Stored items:
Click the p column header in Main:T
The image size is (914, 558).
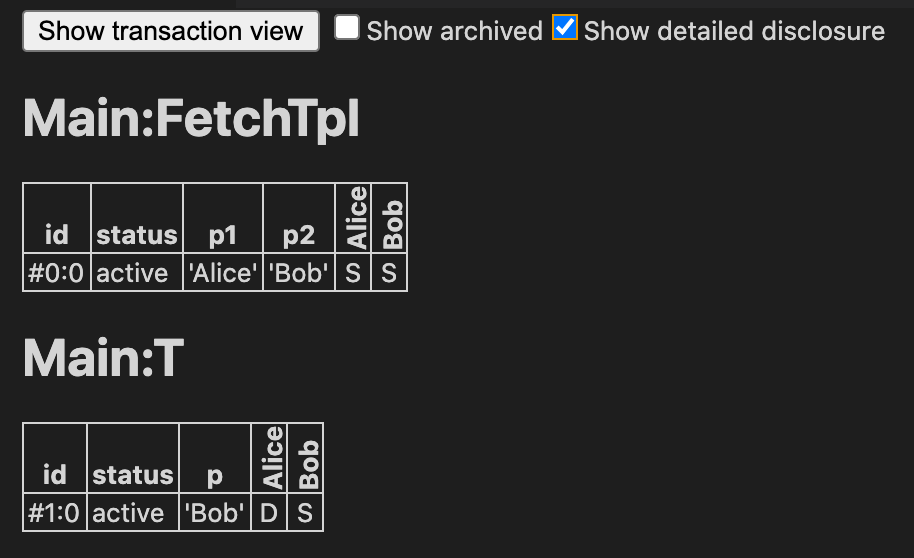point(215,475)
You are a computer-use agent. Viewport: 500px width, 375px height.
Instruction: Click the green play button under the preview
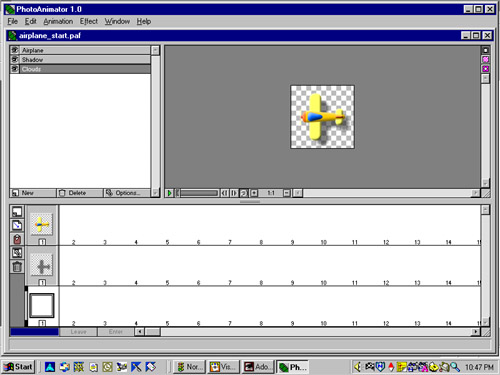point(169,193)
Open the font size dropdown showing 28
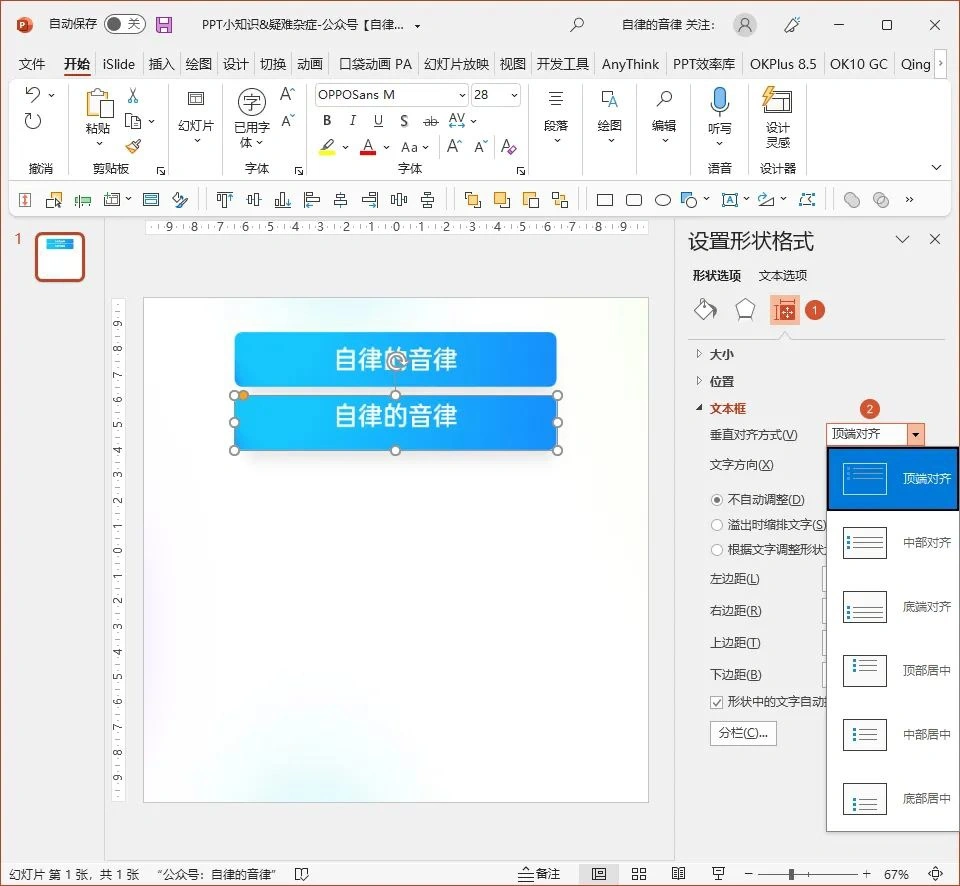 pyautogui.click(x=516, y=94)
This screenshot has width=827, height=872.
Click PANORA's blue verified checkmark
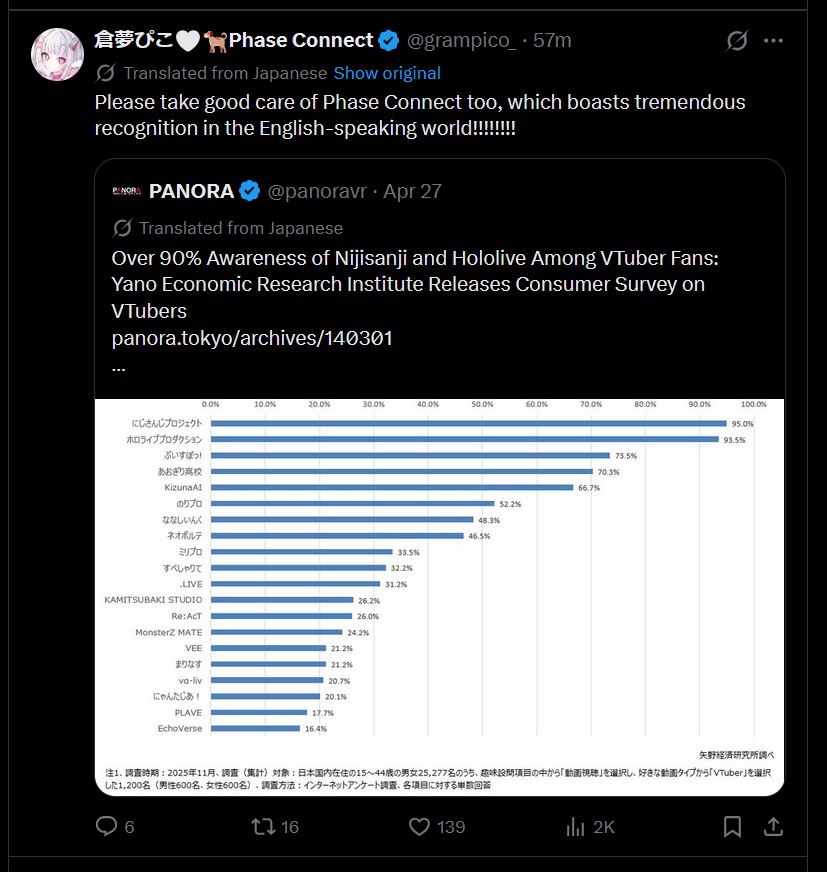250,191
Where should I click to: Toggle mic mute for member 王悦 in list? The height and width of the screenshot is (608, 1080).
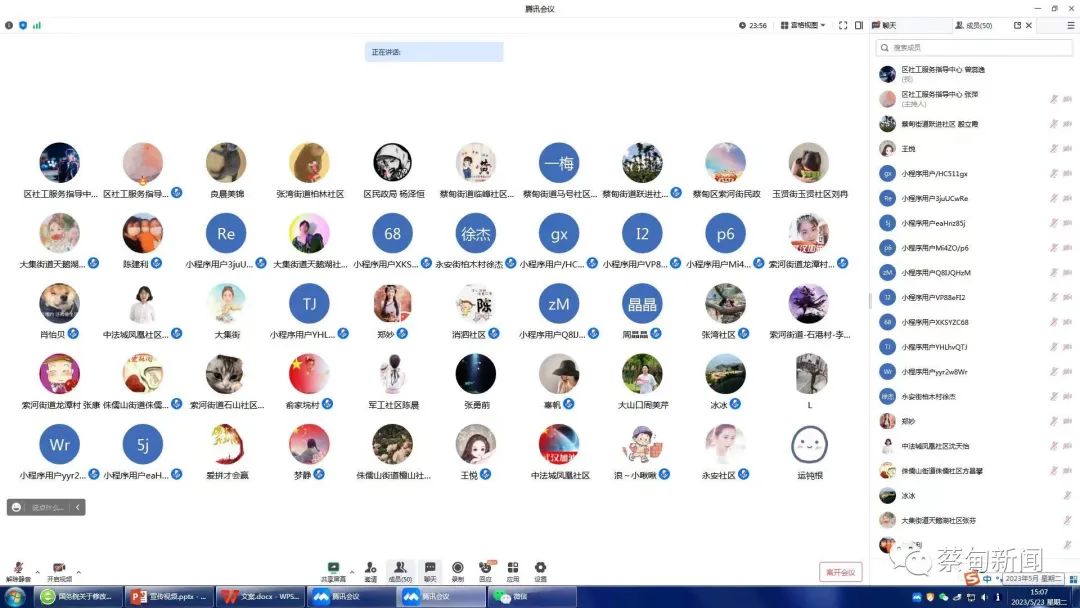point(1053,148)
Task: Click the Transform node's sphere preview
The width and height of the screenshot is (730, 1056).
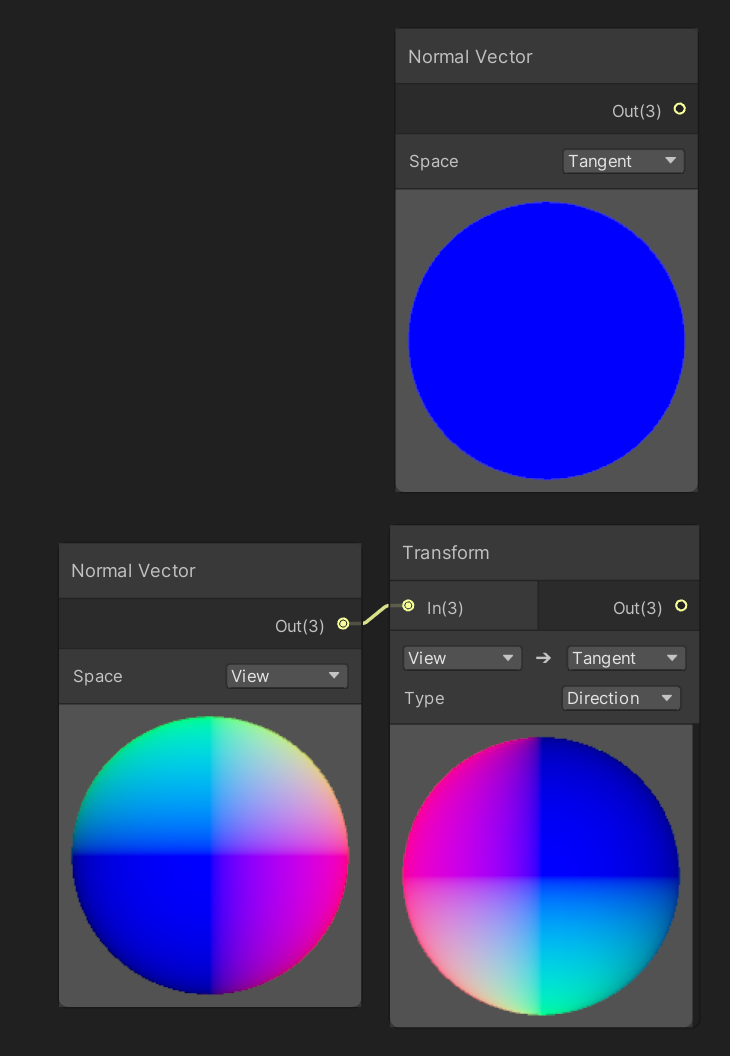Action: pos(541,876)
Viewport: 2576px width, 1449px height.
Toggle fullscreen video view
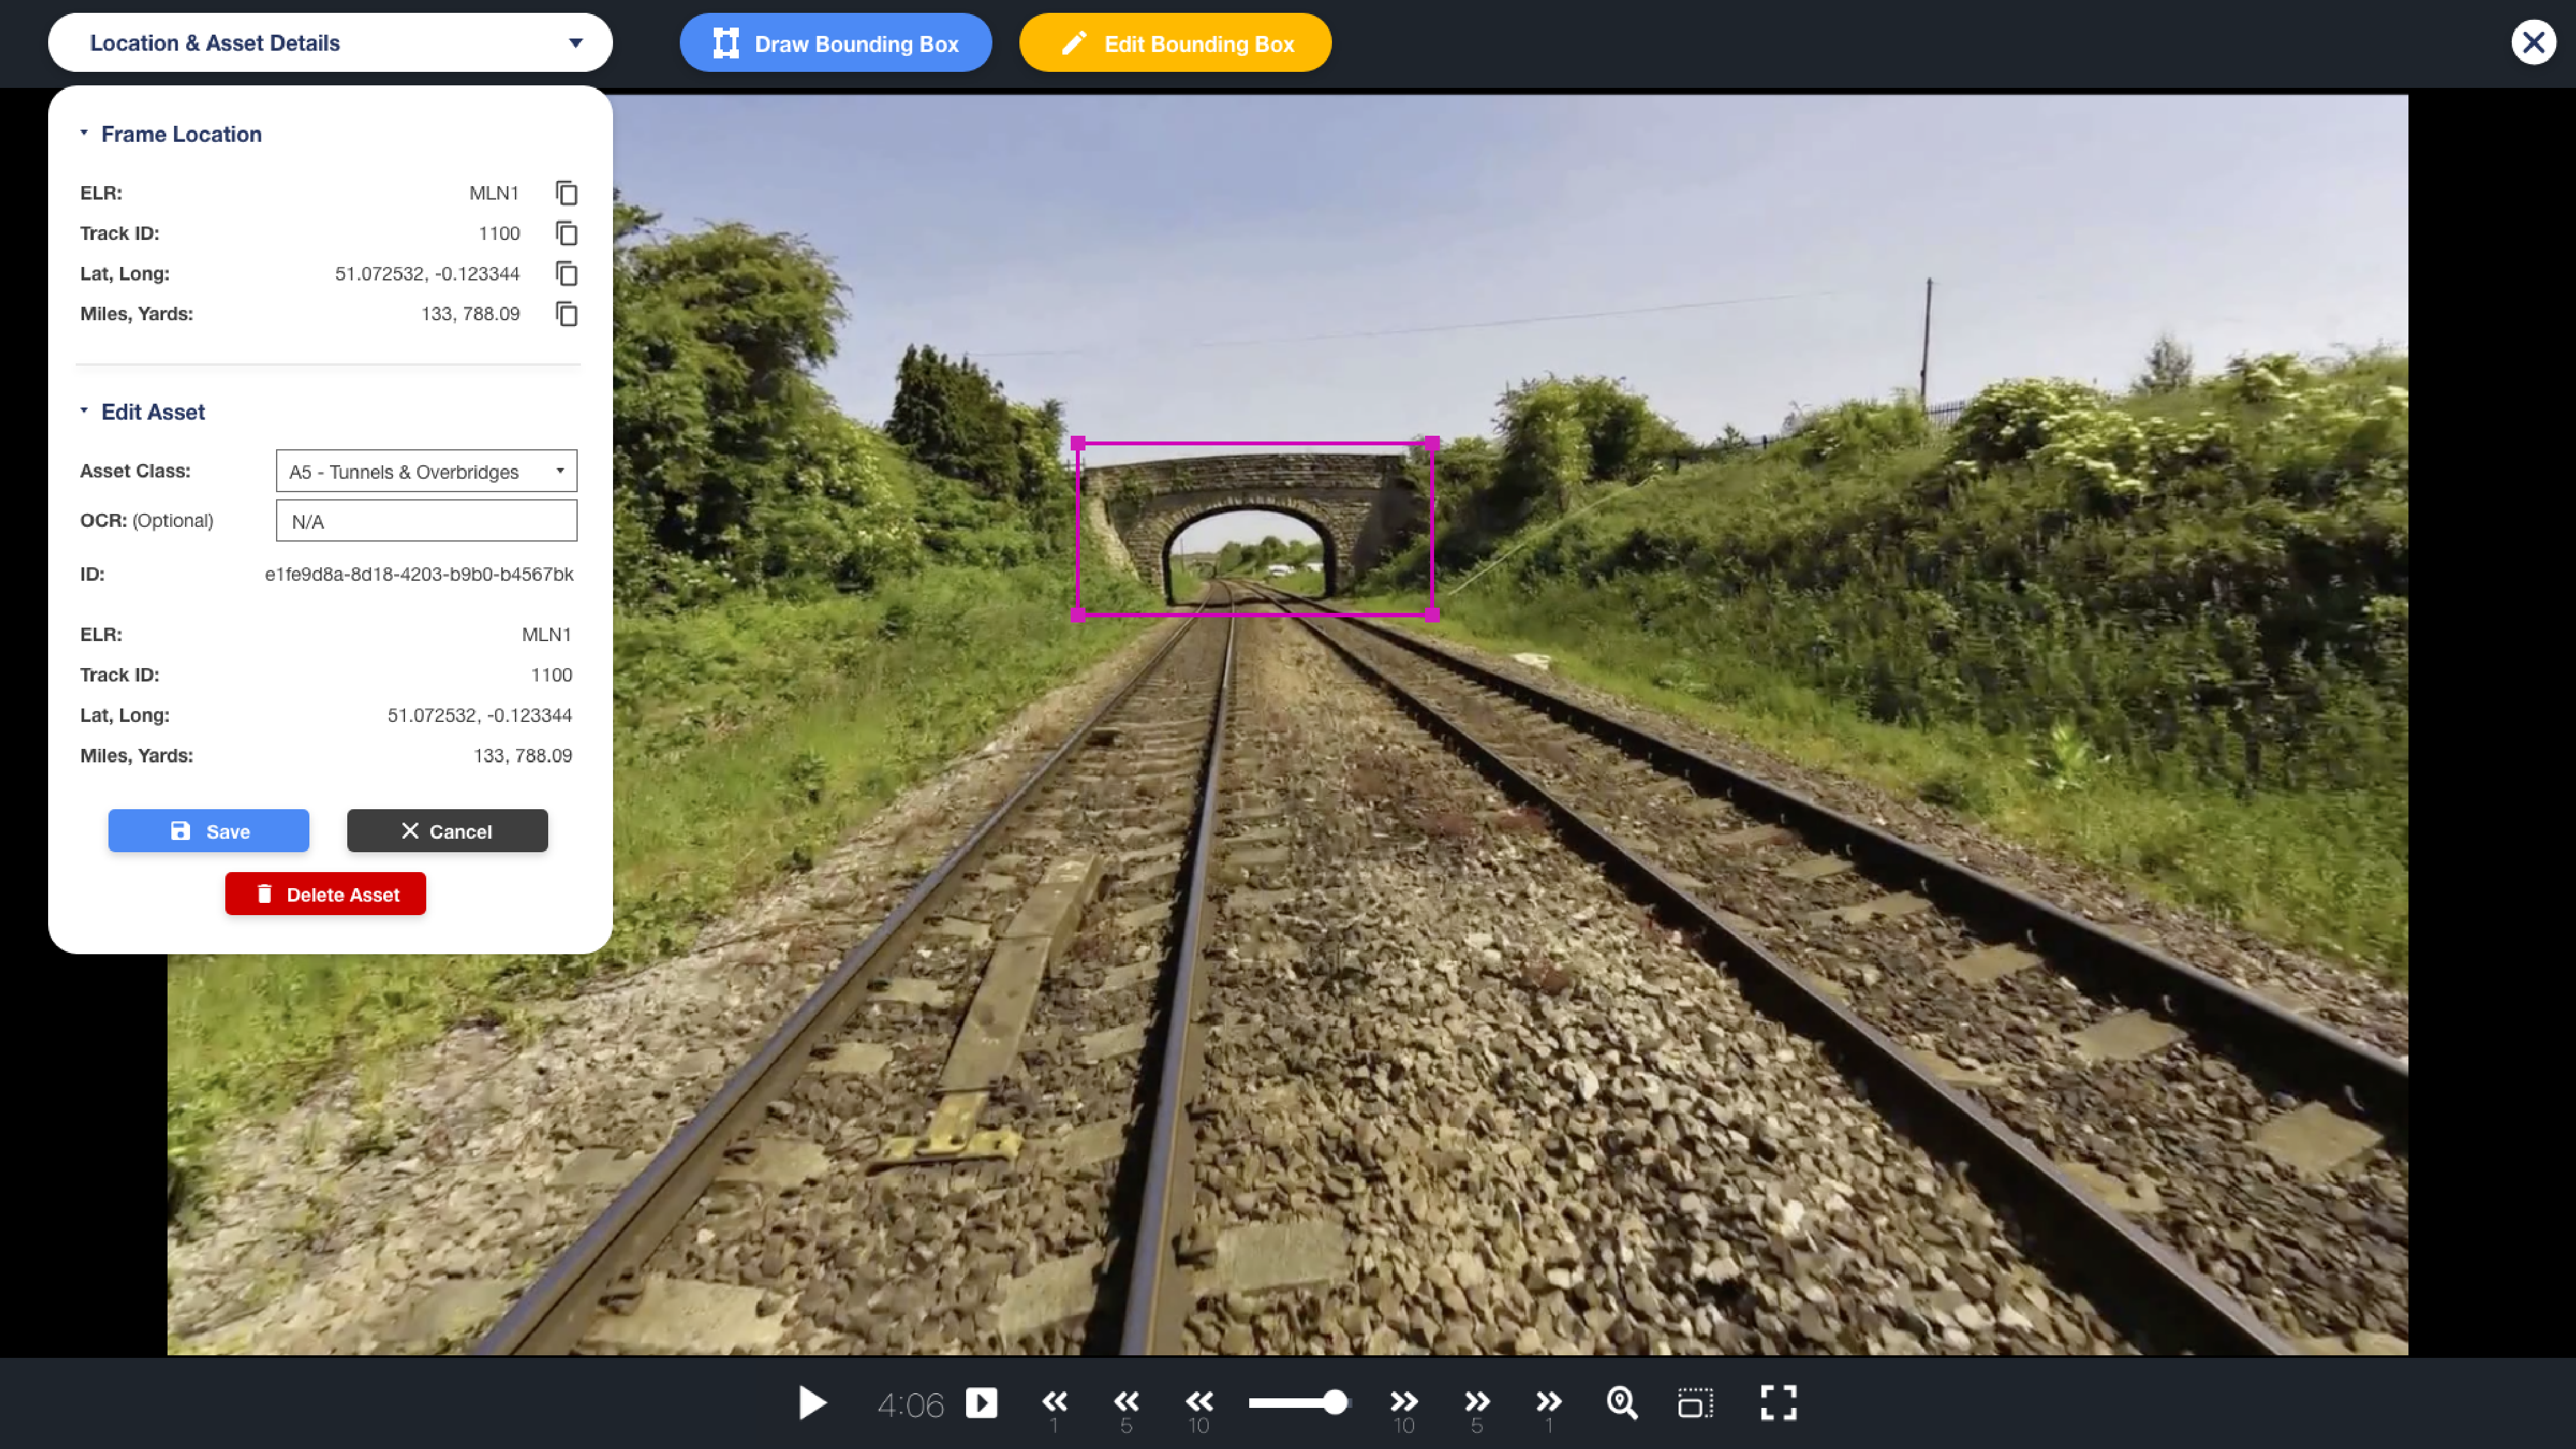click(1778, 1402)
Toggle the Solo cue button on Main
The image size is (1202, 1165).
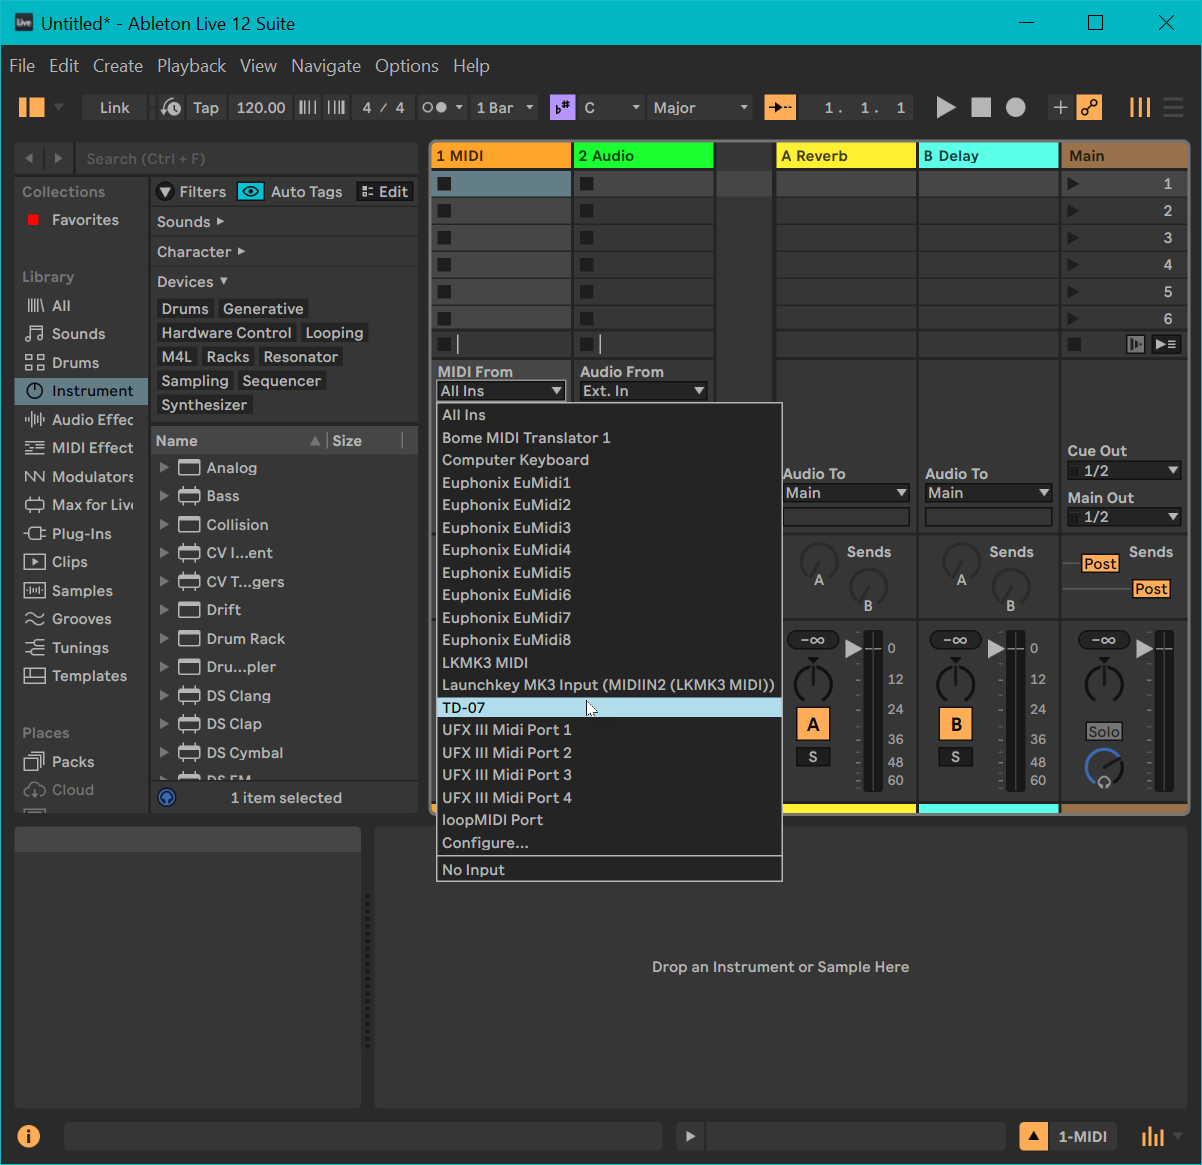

*Your objective:*
Retype all of the items above word for word, leaving out the pictures.

*Complete response:*
Click the p column header in Main:T
The image size is (914, 558).
point(215,475)
You are a computer-use agent. Viewport: 500px width, 375px height.
Instruction: Click the green play button under the preview
point(169,193)
Open the font size dropdown showing 28
 pyautogui.click(x=516, y=94)
This screenshot has width=827, height=872.
Click PANORA's blue verified checkmark
250,191
Where should I click to: Toggle mic mute for member 王悦 in list? The height and width of the screenshot is (608, 1080).
point(1053,148)
Task: Click the Transform node's sphere preview
The width and height of the screenshot is (730, 1056).
Action: pos(541,876)
Viewport: 2576px width, 1449px height.
Toggle fullscreen video view
click(1778, 1402)
Toggle the Solo cue button on Main
The image size is (1202, 1165).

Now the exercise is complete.